Postby KnightExemplar » Thu Feb 02, 2017 7:02 pm UTC

The main issue is that data-driven -> object oriented are two fundamentally different models.

The deeper your class hierarchy, the more code you'll have to write to "translate" your data-driven configuration data into object oriented classes. Code that will rely upon the class hierarchy. ex: Your loader code, which reads the data and then converts all of the data into objects that can be handled by the game engine.
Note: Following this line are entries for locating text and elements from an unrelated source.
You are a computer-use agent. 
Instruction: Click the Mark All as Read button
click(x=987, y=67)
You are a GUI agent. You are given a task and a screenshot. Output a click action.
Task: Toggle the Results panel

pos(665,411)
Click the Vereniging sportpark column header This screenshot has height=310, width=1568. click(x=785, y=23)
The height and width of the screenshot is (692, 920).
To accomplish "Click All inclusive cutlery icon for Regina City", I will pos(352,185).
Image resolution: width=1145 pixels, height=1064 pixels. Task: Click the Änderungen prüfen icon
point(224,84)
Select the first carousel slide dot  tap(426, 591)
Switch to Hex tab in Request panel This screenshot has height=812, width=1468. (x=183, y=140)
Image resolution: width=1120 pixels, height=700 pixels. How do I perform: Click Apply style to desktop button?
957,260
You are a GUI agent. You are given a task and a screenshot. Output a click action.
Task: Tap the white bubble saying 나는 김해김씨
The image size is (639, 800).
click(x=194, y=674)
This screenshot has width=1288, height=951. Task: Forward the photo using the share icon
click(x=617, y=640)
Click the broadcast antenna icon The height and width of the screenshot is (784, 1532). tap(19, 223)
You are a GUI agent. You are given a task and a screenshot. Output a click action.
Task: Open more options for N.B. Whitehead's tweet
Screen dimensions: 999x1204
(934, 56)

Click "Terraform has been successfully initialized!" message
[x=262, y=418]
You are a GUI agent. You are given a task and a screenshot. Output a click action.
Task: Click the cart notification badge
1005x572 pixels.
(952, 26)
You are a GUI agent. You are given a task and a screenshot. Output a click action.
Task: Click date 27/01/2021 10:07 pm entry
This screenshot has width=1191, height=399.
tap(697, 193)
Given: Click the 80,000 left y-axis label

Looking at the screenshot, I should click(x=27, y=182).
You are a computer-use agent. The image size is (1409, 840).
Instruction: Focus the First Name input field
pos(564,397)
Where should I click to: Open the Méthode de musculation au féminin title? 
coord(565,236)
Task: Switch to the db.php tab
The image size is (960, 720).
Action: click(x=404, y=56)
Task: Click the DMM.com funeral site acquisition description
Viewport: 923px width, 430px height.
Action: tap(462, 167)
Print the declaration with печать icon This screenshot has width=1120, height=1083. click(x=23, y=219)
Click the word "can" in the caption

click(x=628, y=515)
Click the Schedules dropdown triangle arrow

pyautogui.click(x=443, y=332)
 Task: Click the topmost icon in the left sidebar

It will be filled with code like "if data.onDiceRoll == "MagicString": create StealthCheckObject.". And other code that says "CreateAcrobaticsCheckObject".

So you lose the flexibility of the class hierarchy... whatever classes you do make... you won't really be able to change in practice due to the weight of the supporting "translation" code. Which is fine... but it means that you should think very carefully about what classes you're making and make sure you only make classes when absolutely necessary.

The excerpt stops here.